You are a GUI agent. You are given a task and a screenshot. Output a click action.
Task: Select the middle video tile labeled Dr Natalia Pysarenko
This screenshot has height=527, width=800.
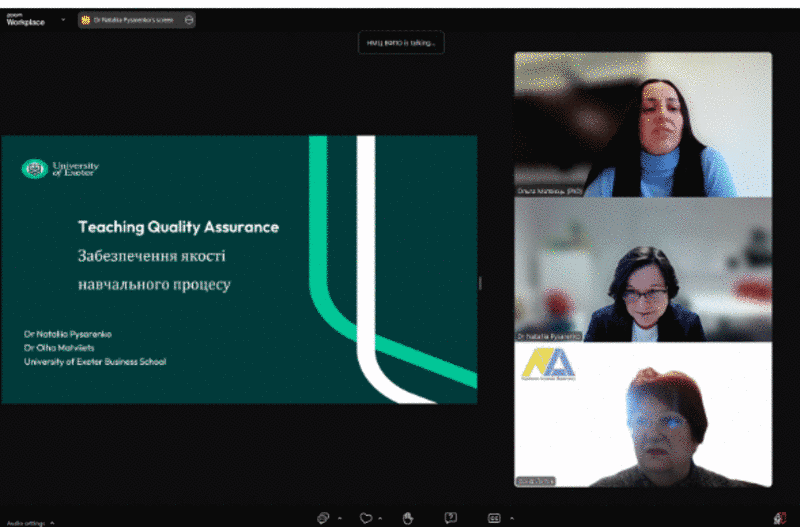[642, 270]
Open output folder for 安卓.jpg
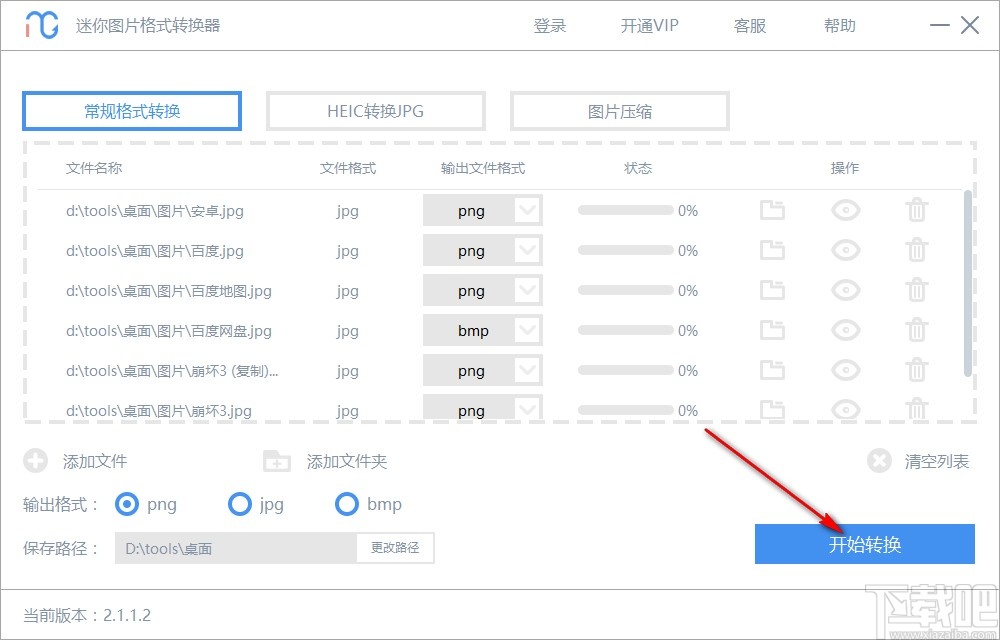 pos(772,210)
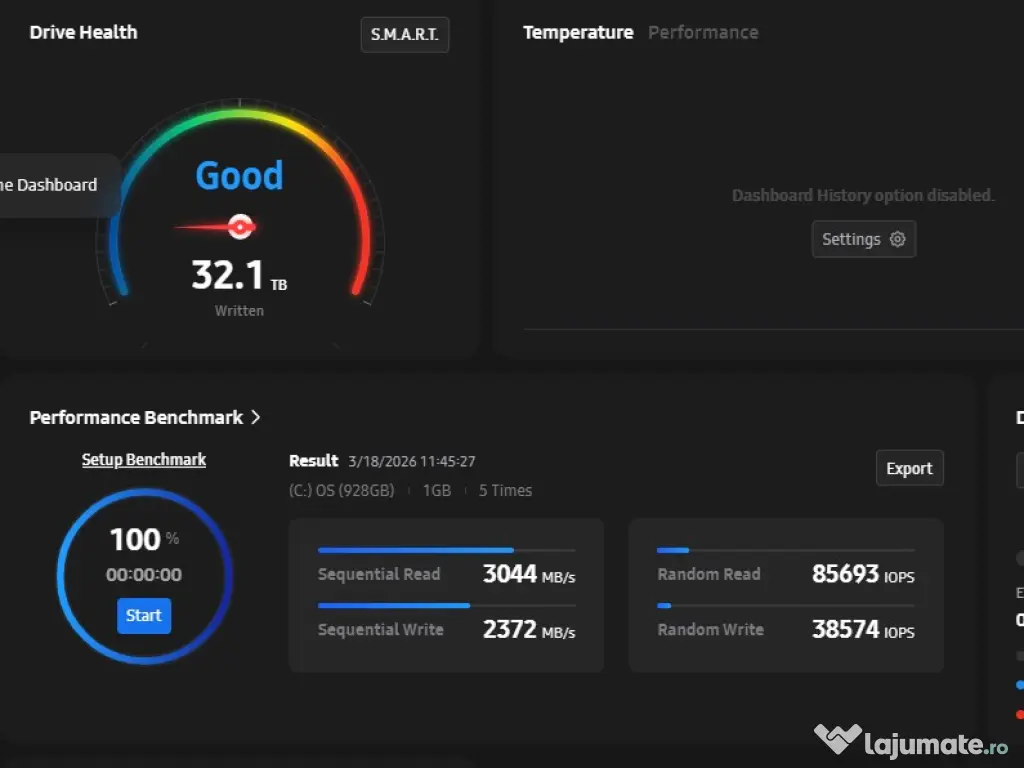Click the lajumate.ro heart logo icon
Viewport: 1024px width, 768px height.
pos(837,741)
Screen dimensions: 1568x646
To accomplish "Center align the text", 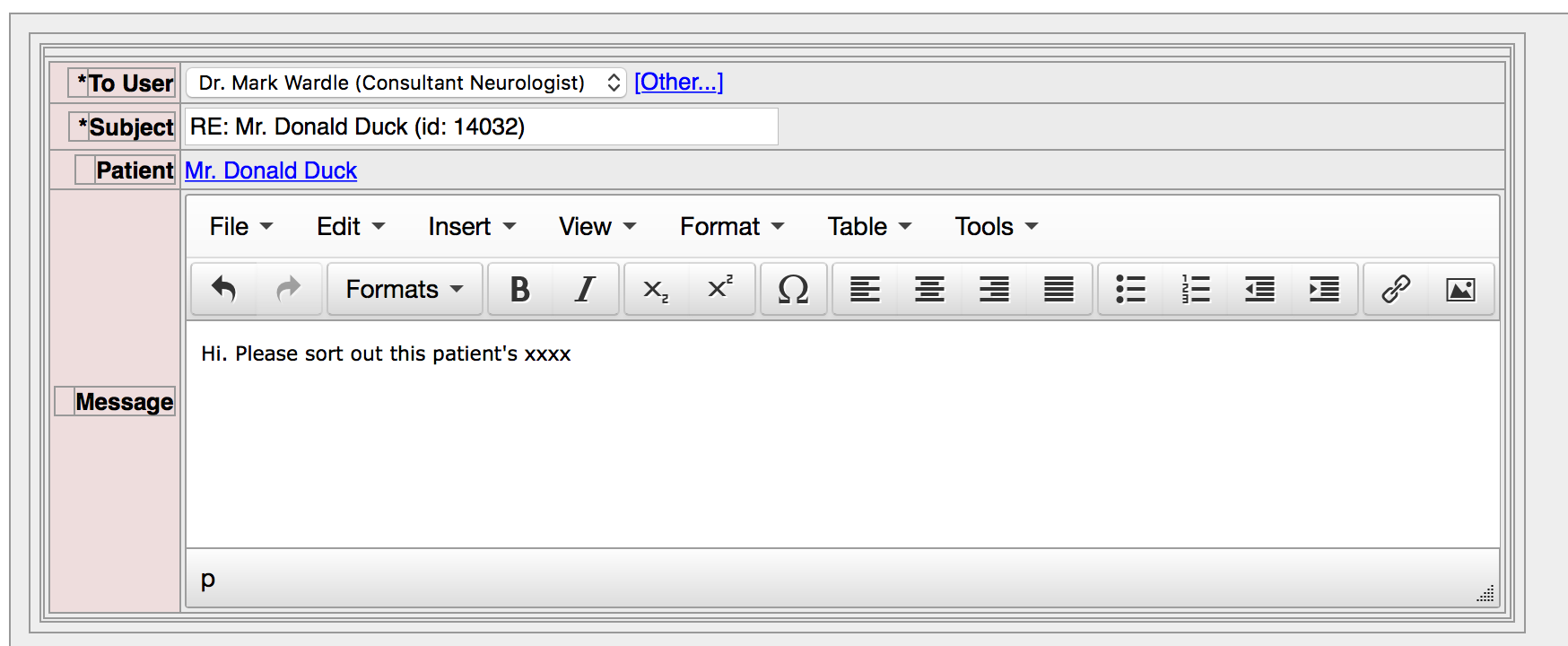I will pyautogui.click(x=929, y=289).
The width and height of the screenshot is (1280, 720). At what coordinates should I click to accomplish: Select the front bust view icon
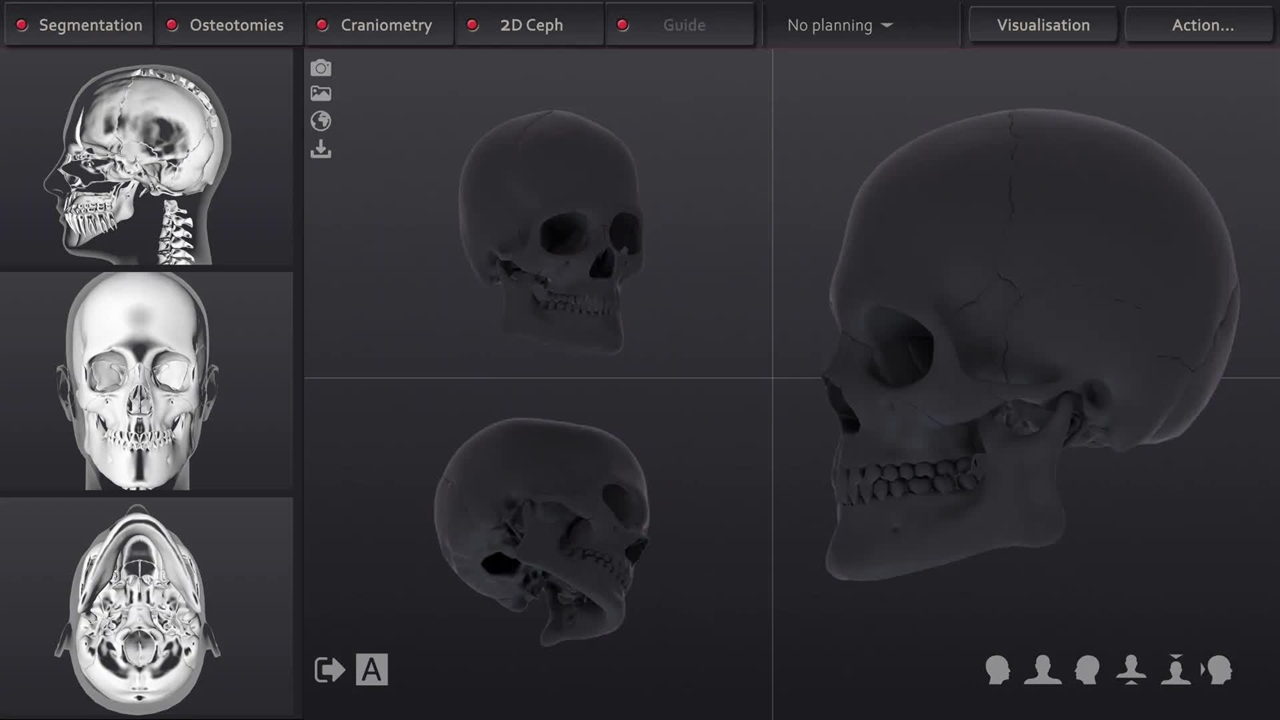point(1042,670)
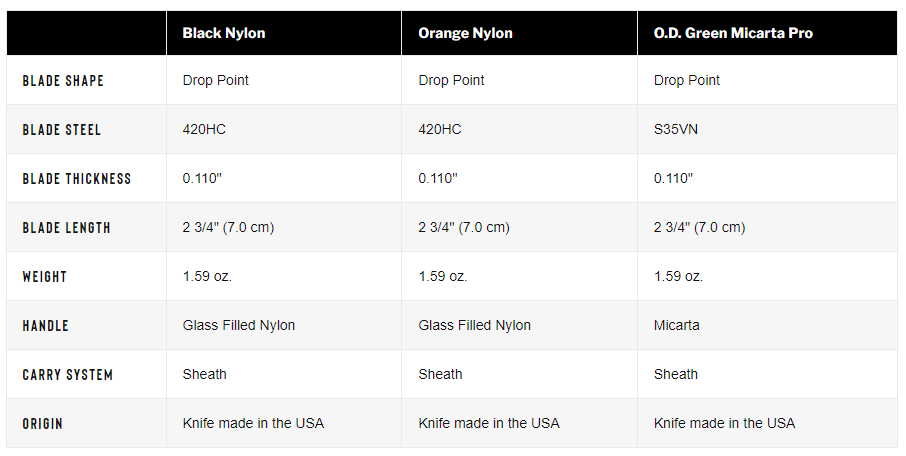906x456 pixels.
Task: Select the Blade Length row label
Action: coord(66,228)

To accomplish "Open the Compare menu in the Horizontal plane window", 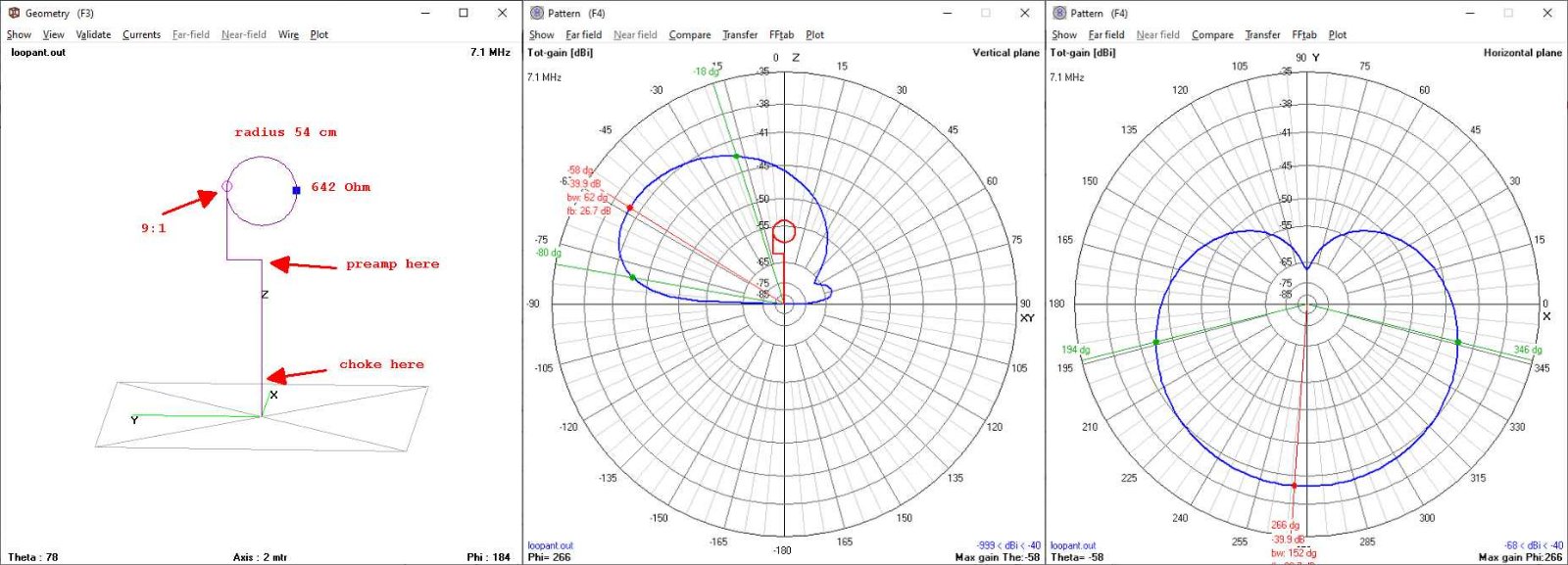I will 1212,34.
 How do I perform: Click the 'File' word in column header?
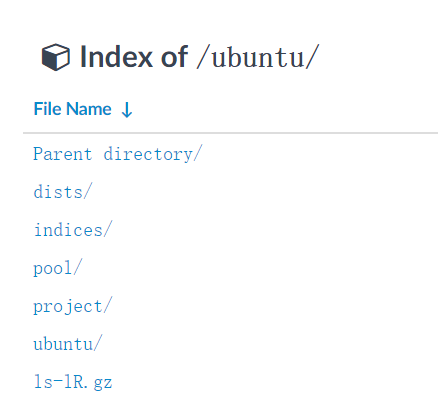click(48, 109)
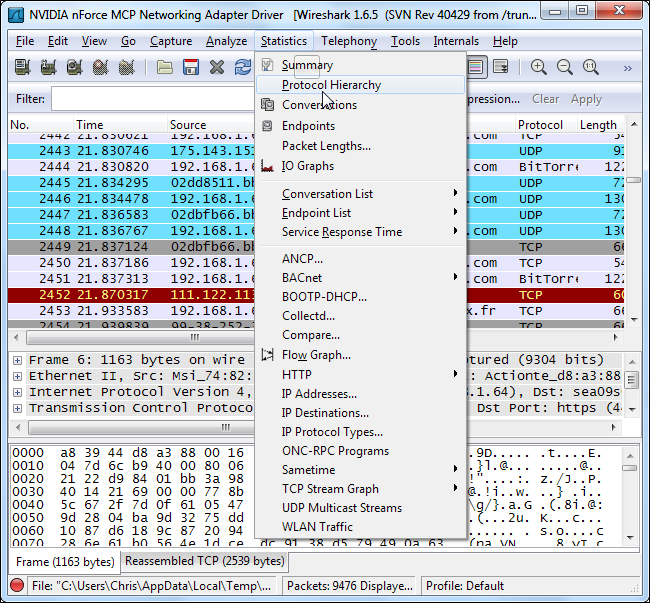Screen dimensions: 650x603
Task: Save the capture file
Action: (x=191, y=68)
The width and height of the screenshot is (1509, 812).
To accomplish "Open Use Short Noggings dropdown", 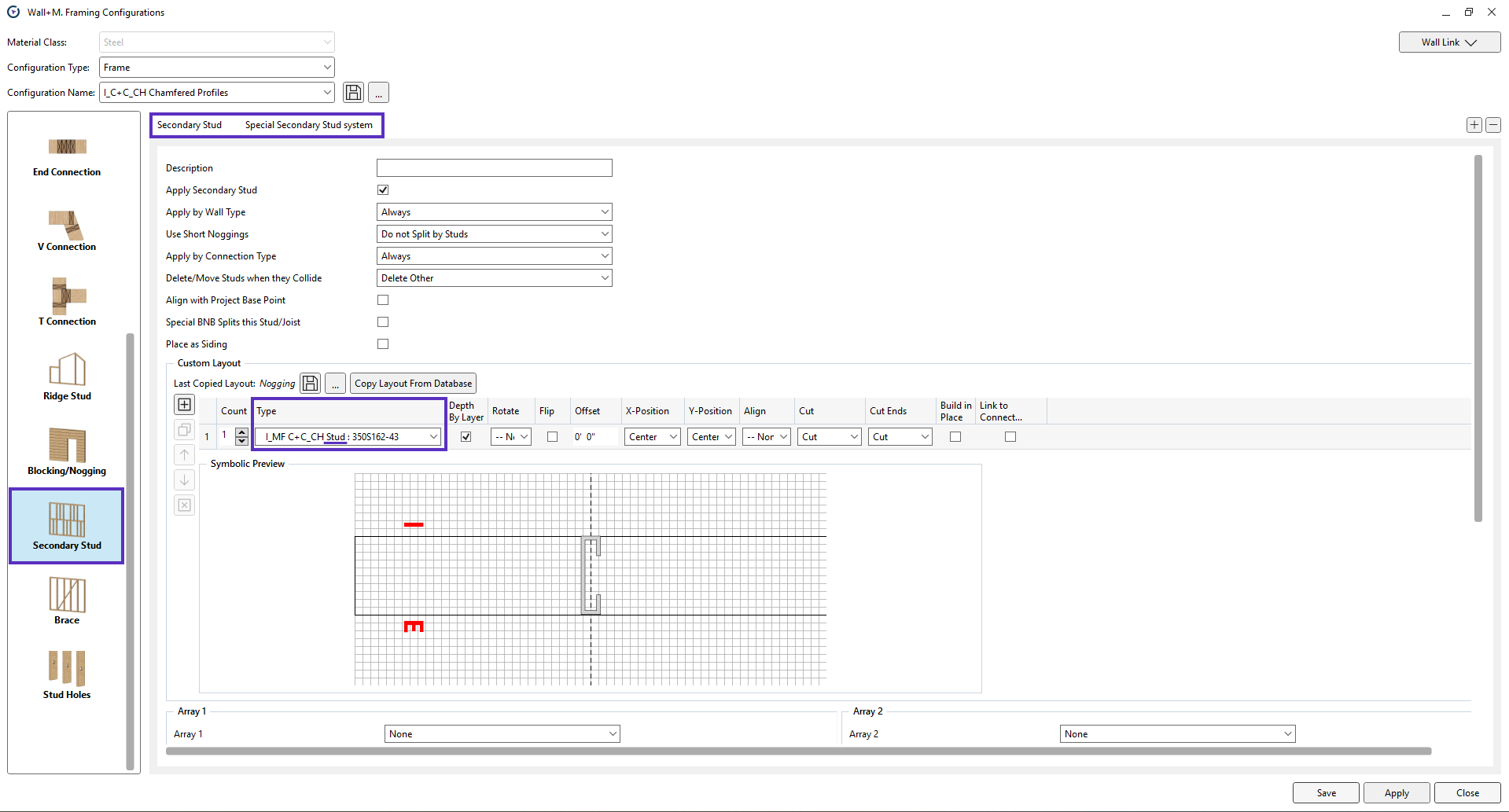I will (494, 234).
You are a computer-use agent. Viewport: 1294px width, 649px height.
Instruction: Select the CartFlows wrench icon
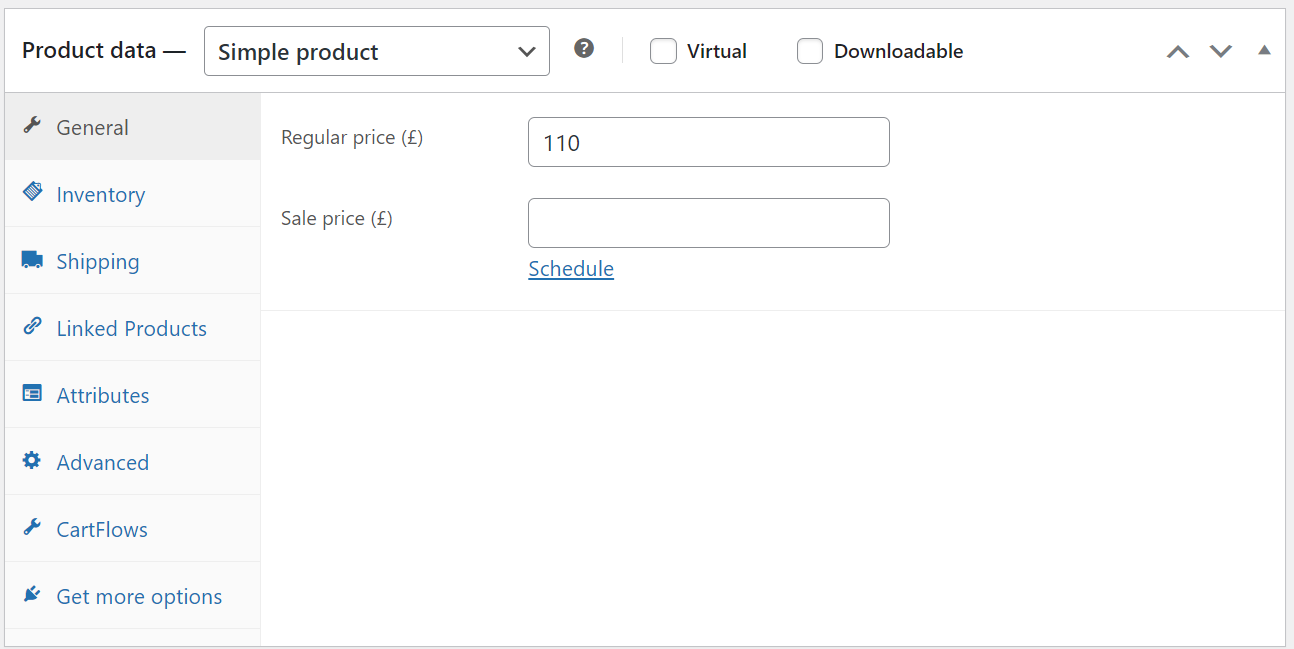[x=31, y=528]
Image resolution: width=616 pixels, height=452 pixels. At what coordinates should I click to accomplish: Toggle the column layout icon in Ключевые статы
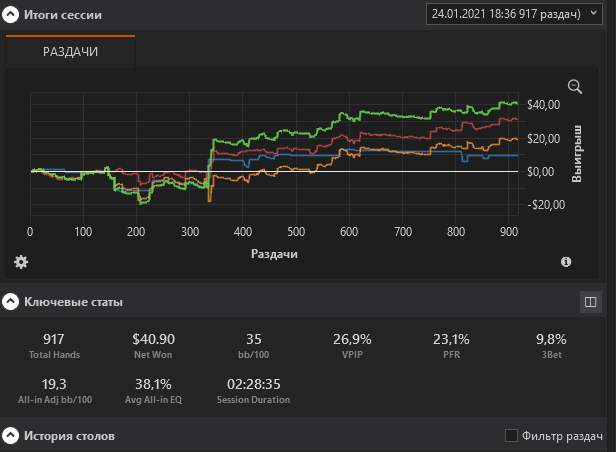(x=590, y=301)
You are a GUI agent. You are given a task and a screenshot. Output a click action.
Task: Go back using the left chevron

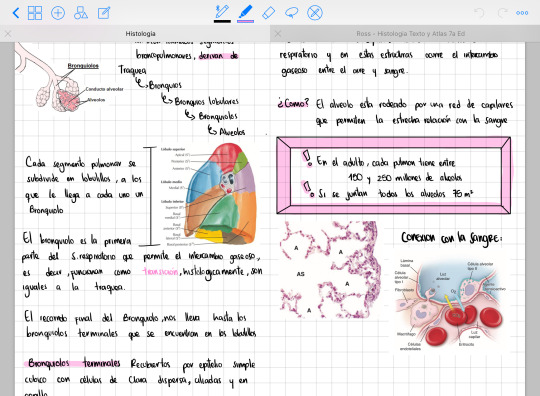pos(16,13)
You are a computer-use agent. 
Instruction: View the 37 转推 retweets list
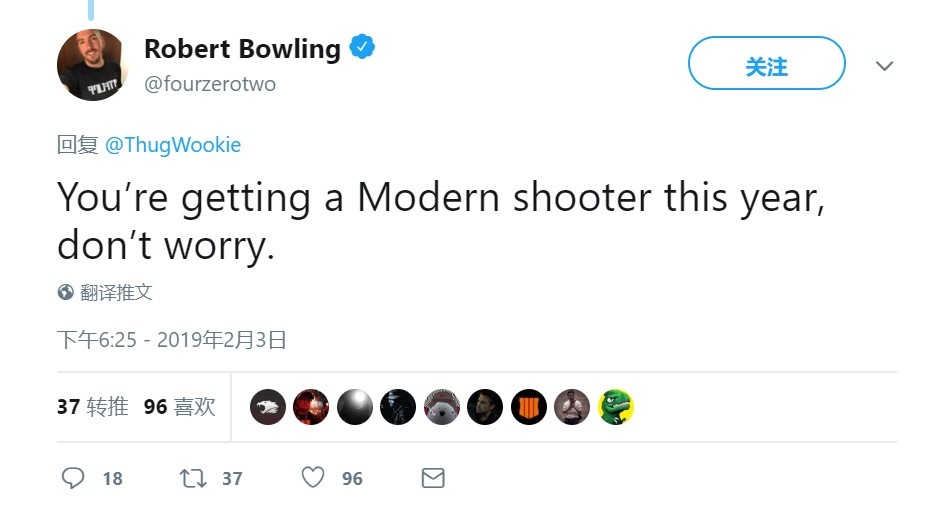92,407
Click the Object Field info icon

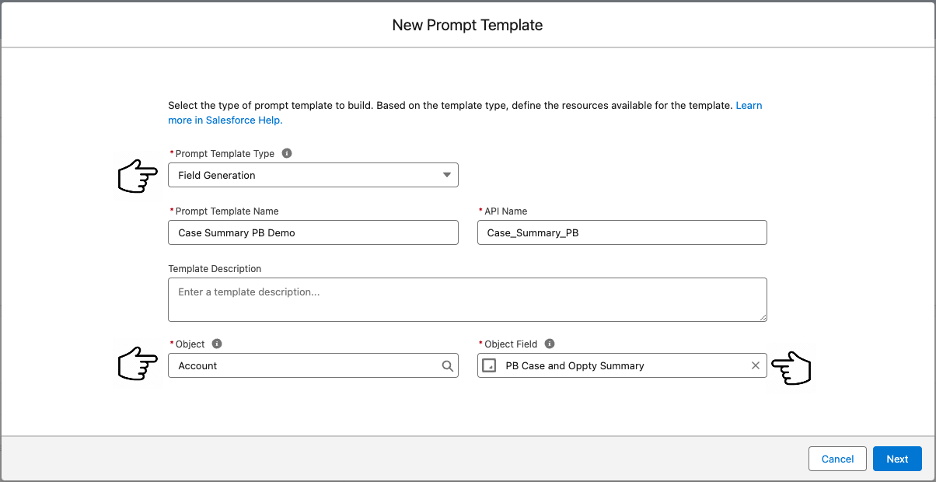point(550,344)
════
TASK TO COMPLETE - Please give a word-for-word transcript of the lines from the one holding "Task: Go back using the left chevron" through the final line of the entries, both ends kept, with no pictures.

SOLUTION FOR THIS TASK -
Task: Go back using the left chevron

pos(16,13)
You are a computer-use agent. 
Instruction: View the 37 转推 retweets list
92,407
Click the Object Field info icon

point(550,344)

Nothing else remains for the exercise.